MicroRNA-155 drives TH17 immune response and tissue injury in experimental crescentic GNMore about Open Access at the Crick
Authors listChristian F Krebs Sonja Kapffer Hans-Joachim Paust Tilman Schmidt Sabrina B Bennstein Anett Peters Gesa Stege Silke R Brix Catherine Meyer-Schwesinger Roman-Ulrich Müller Jan-Eric Turner Oliver M Steinmetz Gunter Wolf Rolf AK Stahl Ulf Panzer
CD4+ T cells play a pivotal role in the pathogenesis of autoimmune disease, including human and experimental crescentic GN. Micro-RNAs (miRs) have emerged as important regulators of immune cell development, but the impact of miRs on the regulation of the CD4+ T cell immune response remains to be fully clarified. Here, we report that miR-155 expression is upregulated in the kidneys of patients with ANCA-associated crescentic GN and a murine model of crescentic GN (nephrotoxic nephritis). To elucidate the potential role of miR-155 in T cell-mediated inflammation, nephritis was induced in miR-155−/− and wild-type mice. The systemic and renal nephritogenic TH17 immune response decreased markedly in nephritic miR-155−/− mice.

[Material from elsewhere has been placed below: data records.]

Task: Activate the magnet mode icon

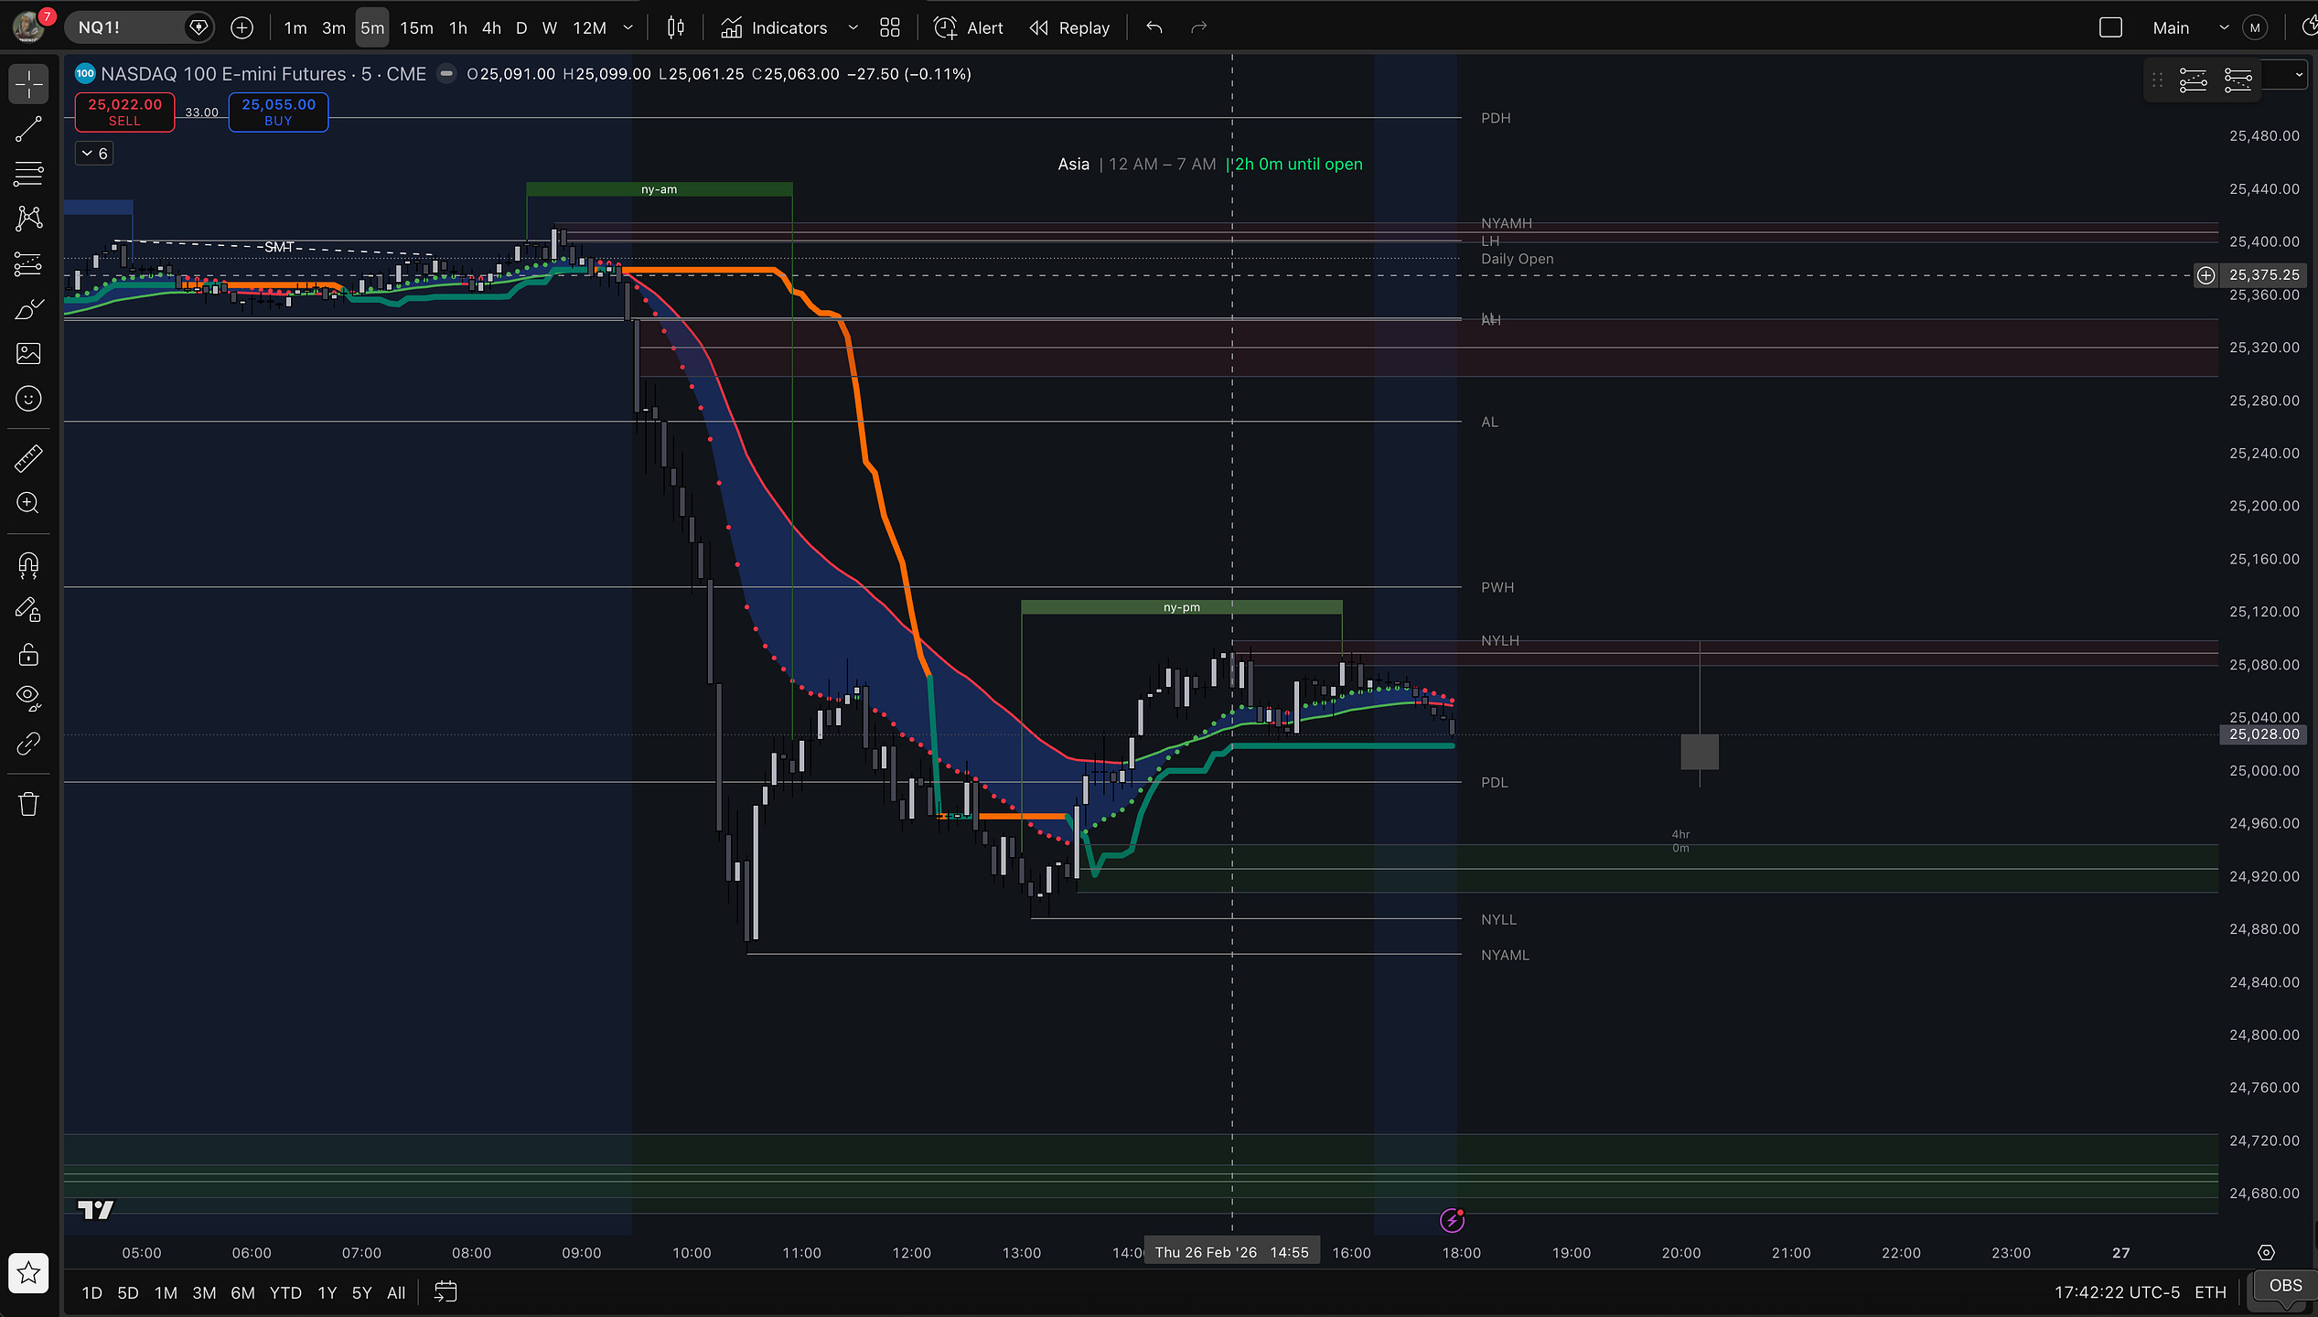Action: click(x=28, y=565)
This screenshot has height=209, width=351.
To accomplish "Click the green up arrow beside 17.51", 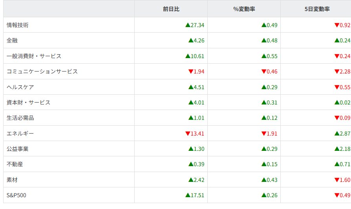I will tap(188, 195).
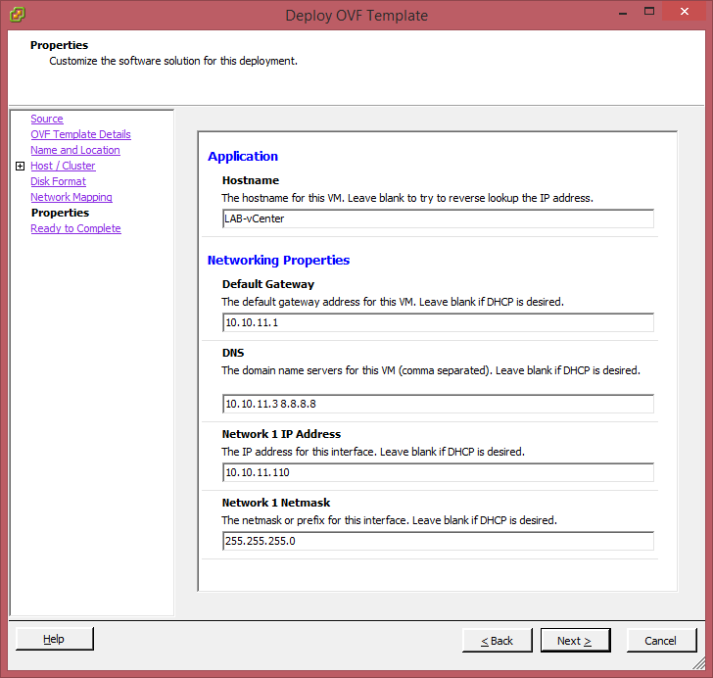Jump to the Name and Location step
The image size is (713, 678).
74,150
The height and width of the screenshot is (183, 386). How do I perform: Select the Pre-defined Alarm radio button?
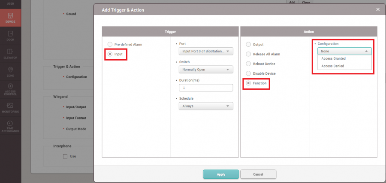[x=110, y=44]
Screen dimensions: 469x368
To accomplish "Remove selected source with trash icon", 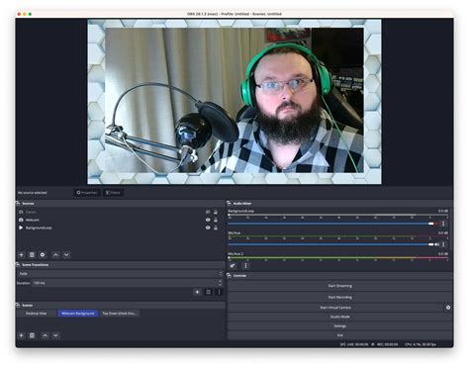I will [x=32, y=255].
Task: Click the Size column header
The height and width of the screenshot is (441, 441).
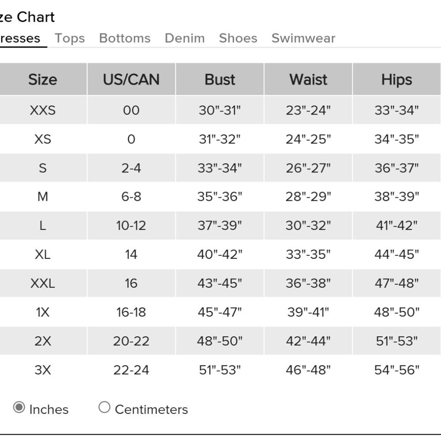Action: click(x=43, y=79)
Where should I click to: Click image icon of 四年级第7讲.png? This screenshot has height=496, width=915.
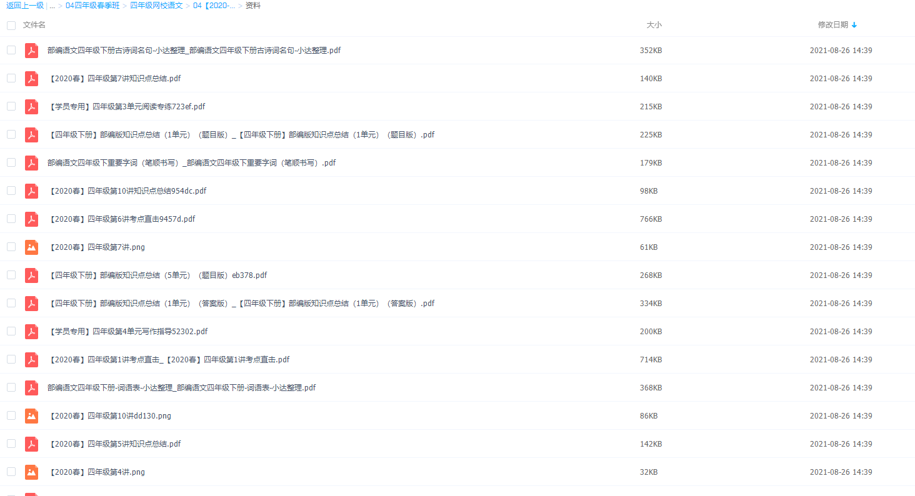[x=31, y=247]
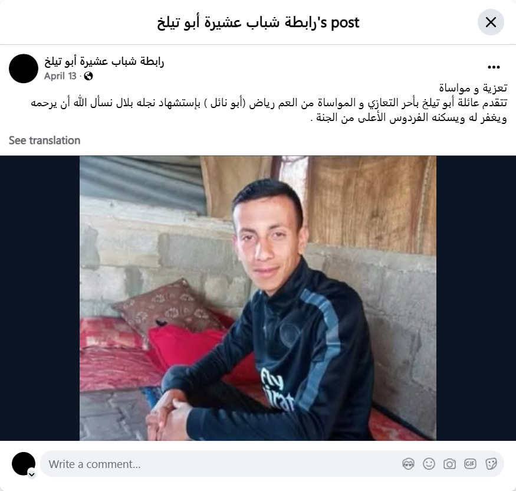The image size is (516, 491).
Task: Insert an emoji into the comment
Action: (429, 464)
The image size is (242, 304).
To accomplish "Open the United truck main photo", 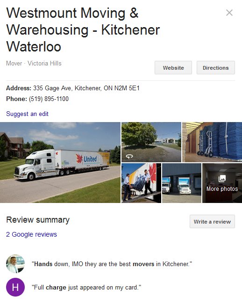I will (x=60, y=162).
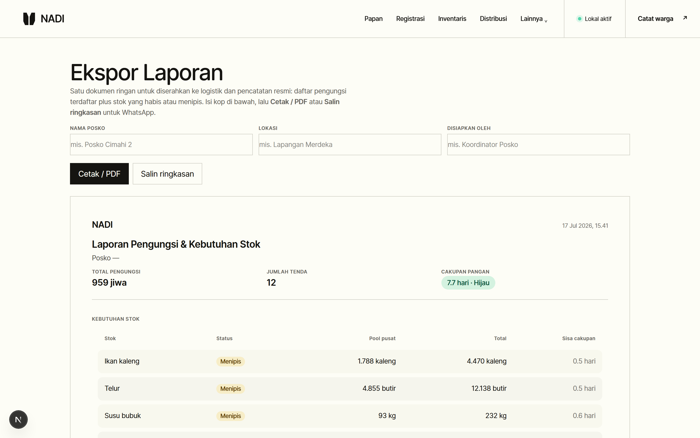Click the Cetak / PDF button

point(99,174)
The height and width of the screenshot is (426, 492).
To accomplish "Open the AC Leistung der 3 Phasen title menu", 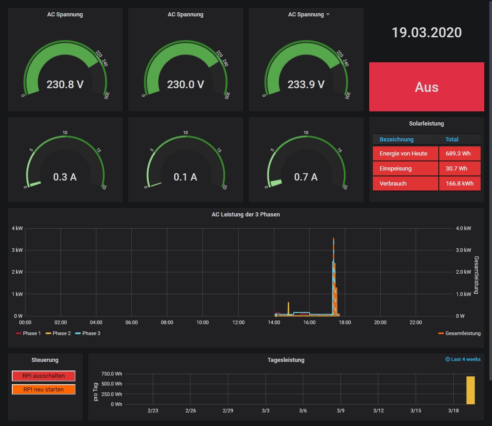I will pyautogui.click(x=246, y=214).
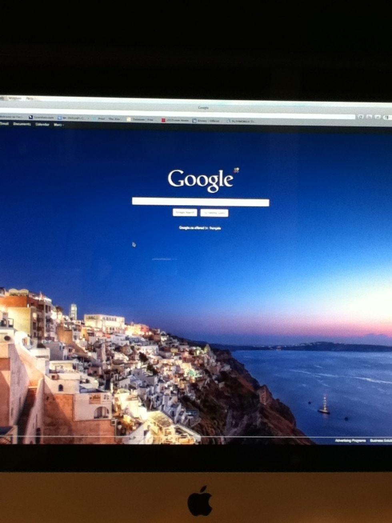Open the Mr. McGrath bookmark
The image size is (392, 523).
(71, 118)
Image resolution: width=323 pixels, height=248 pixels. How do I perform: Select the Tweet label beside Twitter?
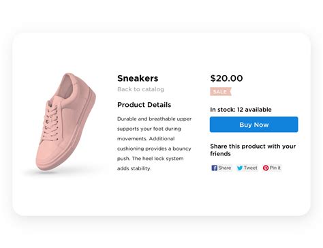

Consistent with this finding, miR-155–deficient mice developed less severe nephritis, with reduced histologic and functional injury. Adoptive transfer of miR-155−/− and wild-type CD4+ T cells into nephritic recombination activating gene 1-deficient (Rag-1−/−) mice showed the T cell-intrinsic importance of miR-155 for the stability of pathogenic TH17 immunity. These findings indicate that miR-155 drives the TH17 immune response and tissue injury in experimental crescentic GN and show that miR-155 is a potential therapeutic target in TH17-mediated diseases.